Palantir relocated from Silicon Valley to Denver in 2020, deliberately distancing itself from the U.S. tech sector, which Karp frequently accuses of being too progressive. The same year, it became publicly traded and issued an unorthodox political statement in its official registration filing: “We have chosen sides, and we know that our partners value our commitment. We stand by them when it is convenient, and when it is not.”
Gaza Genocide and Support for Israel
The company has gone through great lengths to express public support for Israel during the Gaza genocide, more than any other non-Israeli company. In October 2023, it took out a full-page ad in the New York Times reading “Palantir stands with Israel.”
Palantir CEO Alex Karp had repeatedly and vocally expressed support for Israel, stating for example: "I am proud that we are supporting Israel in every way we can." He later acknowledged that he is not bothered by employees leaving the company over its work with Israel.
In January 2024, Palantir reported “seeing high demand from Israel for new tools” and entered into a “strategic partnership” with Israel’s Ministry of Defense to help the “war effort.” This was announced during a special meeting the company’s board of directors had in Tel Aviv. During that visit, CEO Karp held a publicized meeting with Israel’s President Herzog and a secret meeting with Prime Minister Netanyahu.
During the Gaza genocide, Israel deployed multiple AI systems to generate targets at unprecedented scale with minimal human intervention. Known examples include The Gospel, Lavender, and Where's Daddy. Palantir has publicly denied involvement in Lavender and The Gospel, but stated it is “proud to support Israeli defense and national security missions in other programs and contexts.” This leaves open the possibility that Palantir powers Where’s Daddy, a system that Israel used to track in real time thousands of Gazans it wanted to kill, identify when they enter their homes, and then bomb them with their families and neighbors, a practice that significantly increases the number of civilian casualties in the genocide.

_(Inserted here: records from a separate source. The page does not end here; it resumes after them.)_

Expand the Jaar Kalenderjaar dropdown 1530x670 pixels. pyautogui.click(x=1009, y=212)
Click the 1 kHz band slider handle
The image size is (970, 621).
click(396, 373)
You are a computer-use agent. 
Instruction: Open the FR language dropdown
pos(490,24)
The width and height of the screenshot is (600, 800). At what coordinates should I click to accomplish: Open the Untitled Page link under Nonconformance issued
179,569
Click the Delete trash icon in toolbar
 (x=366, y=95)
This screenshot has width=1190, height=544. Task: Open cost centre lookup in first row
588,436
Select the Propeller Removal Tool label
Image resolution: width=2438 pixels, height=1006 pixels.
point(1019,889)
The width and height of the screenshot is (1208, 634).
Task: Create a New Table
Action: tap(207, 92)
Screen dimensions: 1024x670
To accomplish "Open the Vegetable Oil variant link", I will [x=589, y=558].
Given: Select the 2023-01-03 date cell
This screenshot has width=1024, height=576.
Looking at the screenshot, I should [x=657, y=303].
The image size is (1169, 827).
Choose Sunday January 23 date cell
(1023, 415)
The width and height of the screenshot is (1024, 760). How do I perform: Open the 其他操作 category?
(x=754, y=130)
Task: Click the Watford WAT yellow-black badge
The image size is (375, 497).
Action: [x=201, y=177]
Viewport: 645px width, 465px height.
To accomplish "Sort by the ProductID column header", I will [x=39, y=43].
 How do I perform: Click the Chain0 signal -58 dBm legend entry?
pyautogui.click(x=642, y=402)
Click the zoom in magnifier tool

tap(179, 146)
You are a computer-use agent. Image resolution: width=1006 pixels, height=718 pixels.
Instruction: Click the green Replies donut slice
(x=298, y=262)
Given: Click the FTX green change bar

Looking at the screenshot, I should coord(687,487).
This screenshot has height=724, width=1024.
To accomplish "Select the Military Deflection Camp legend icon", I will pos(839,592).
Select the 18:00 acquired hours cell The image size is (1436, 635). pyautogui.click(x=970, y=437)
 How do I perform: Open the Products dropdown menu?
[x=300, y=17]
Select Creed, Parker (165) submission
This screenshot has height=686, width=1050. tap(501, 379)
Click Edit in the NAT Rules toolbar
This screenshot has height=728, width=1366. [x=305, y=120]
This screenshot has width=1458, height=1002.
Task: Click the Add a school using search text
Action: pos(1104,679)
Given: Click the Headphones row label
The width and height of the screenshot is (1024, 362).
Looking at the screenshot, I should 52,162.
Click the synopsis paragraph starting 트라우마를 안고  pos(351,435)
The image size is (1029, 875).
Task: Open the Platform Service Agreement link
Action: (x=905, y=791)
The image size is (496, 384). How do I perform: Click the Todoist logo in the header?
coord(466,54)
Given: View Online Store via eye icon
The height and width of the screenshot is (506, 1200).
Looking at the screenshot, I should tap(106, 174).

CEO Alex Karp publicly admitted his company is involved in killing Palestinians, “mostly terrorists” as he put it. According to his biography, Palantir “software was used by the Israeli military in several raids in Gaza in which hostages were freed.”
According to the same source, Israel also relied on Palantir in its September 2024 attacks in Lebanon using exploding electronic pagers and radio devices, which killed dozens and wounded thousands of people. While most casualties were members of the armed group Hezbollah, at least a dozen unarmed civilians were also killed. The attacks were condemned by United Nations experts as a “terrifying violation of international law” because of its indiscriminate nature and because their targets posed no imminent threat at the time. The laws of war strictly forbid the use of booby-traps.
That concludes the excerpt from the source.